Maria Luisa Brandi per la Giornata Internazionale dedicata all’Ipofosfatasia

Brandi: "come comitato scientifico nell’anno a venire vorremmo aiutare l'associazione API a crescere e a diventare proprio come le api operose, api che lavoreranno per migliorare la vita dei pazienti con ipofosfatasia."

Professoressa Brandi, oggi è il 30 ottobre e in Italia si celebra per la prima volta la Giornata Internazionale dell’Ipofosfatasia.

MLB: “È con grande piacere che annuncio questa Giornata a cui si dedicherà ogni anno la data del 30 ottobre. Nel mese di ottobre noi da anni celebriamo un’altra giornata importantissima per la fragilità ossea: quella dedicata all’osteoporosi che si celebra il 20 ottobre. Per l’anno prossimo potremo celebrare due importantissime giornate per la salute delle ossa”.

Che cos’è l’ipofosfatasia?

MLB: “Si tratta di una malattia che vede l’assenza, o la ridotta funzione, di un enzima importantissimo, la fosfatasi alcalina.
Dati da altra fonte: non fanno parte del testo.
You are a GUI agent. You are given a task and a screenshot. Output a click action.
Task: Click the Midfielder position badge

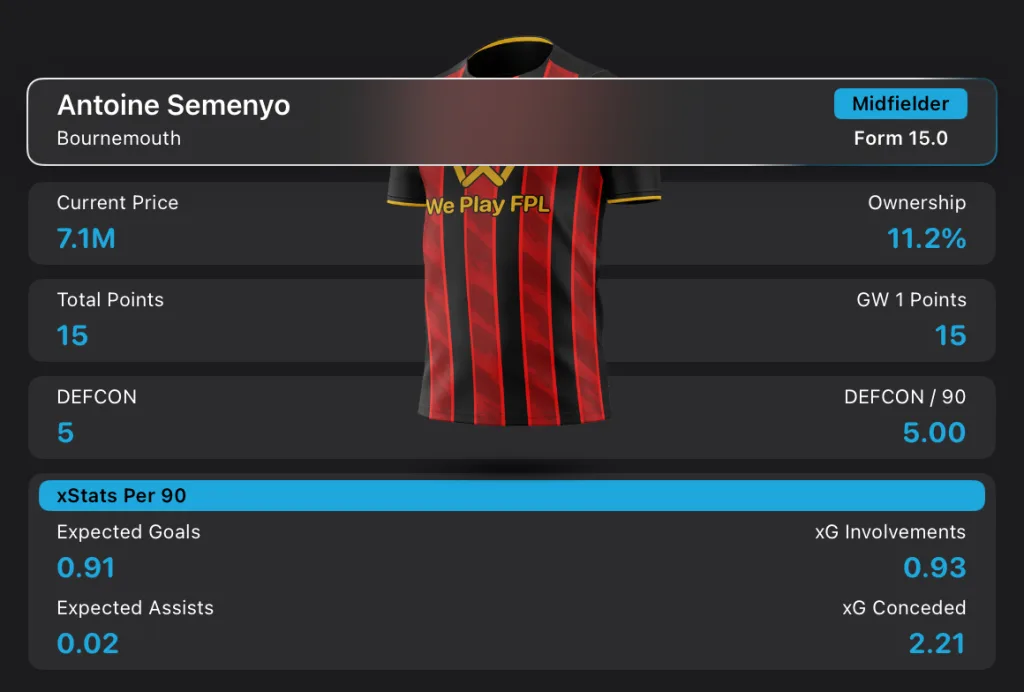(900, 104)
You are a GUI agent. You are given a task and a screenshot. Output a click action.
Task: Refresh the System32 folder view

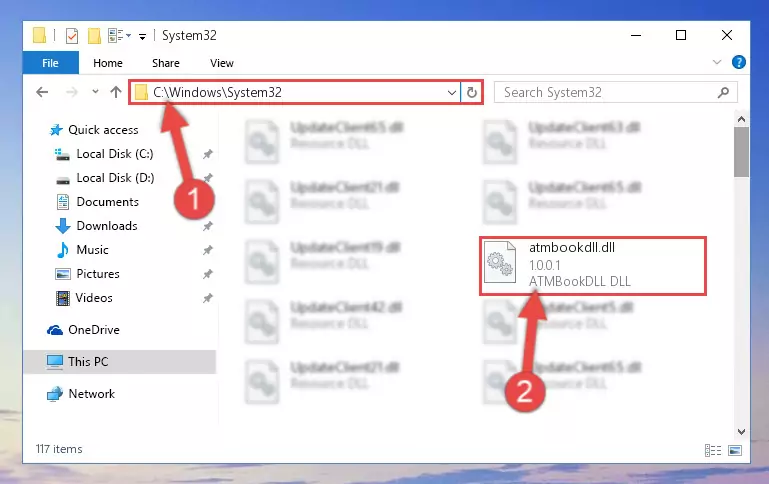(471, 92)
Quando la fosfatasi alcalina non funziona il nostro scheletro diventa più fragile, e i muscoli non funzionano come dovrebbero”.
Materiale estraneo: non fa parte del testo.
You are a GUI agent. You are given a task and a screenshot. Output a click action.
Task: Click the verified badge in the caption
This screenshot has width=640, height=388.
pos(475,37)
Quando si diagnostica l’ipofosfatasia?

MLB: “I pazienti possono venire diagnosticati già alla nascita nelle forme più severe, oppure nell’età infantile, ma a volte la diagnosi arriva quando sono adulti e scoprono di avere una malattia che rende le loro ossa più fragili, i loro denti più fragili, e i loro muscoli che non funzionano più come prima”.
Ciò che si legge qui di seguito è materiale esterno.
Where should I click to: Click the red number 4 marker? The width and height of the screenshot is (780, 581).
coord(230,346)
Cosa possono fare gli ammalati?

MLB: “In Italia esiste un’associazione nata da poco, l’Associazione Pazienti con Ipofosfatasia, che si chiama API. Noi, come comitato scientifico nell’anno a venire vorremmo aiutare questa associazione a crescere e a diventare proprio come le api operose, api che lavoreranno per migliorare la vita dei pazienti con ipofosfatasia. API crescerà e la Giornata Internazionale diventerà un appuntamento per tutti i pazienti e per tutti gli operatori sanitari che lavorano con questi pazienti, per farli stare meglio, oggi che fortunatamente esiste una terapia dedicata a disposizione dei pazienti più gravi.
Inoltre la Fondazione FIRMO, che ho l’onore di presiedere, starà senz’altro vicina ad API, perché la FIRMO si è sempre dedicata alle malattie rare dello scheletro e sosterrà API in tutte le sue iniziative”.